* Given problem *
According to the email thread below about the scipy 0.7 release, what does Jarrod Millman plan to release first?

Hi Jarrod, Just curious. Is there a new deadline for scipy 0.7 ? Cheers, Nils

On Sat, Sep 27, 2008 at 9:14 AM, Nils Wagner <nwagner@iam.uni-stuttgart.de> wrote:
Just curious. Is there a new deadline for scipy 0.7 ?
I just haven't had any free time. My plan at this point is to release an alpha first with binaries. Since the trunk has had so many changes, I would like to see more testing before releasing a beta. If anyone has time and interest in helping, it would make a huge difference in getting this release out. If someone could hunt down the and fix the test failures and clean up all the deprecation warnings, we would be much closer to getting this release out the door. Thanks, -- Jarrod Millman Computational Infrastructure for Research Labs 10 Giannini Hall, UC Berkeley phone: 510.643.4014 http://cirl.berkeley.edu/

Jarrod Millman wrote:
I just haven't had any free time. My plan at this point is to release an alpha first with binaries. Since the trunk has had so many changes, I would like to see more testing before releasing a beta.

* Source excerpt *
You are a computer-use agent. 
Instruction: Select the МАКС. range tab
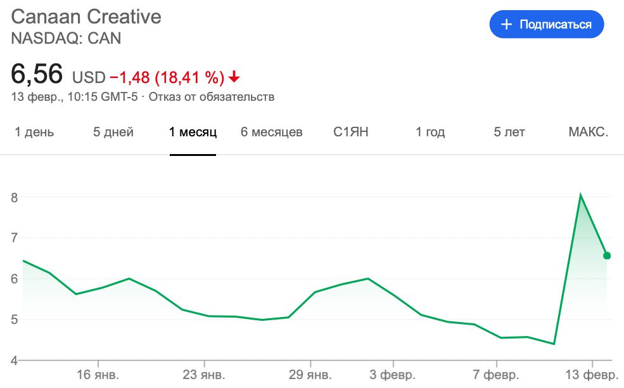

* Full solution *
An alpha with binaries.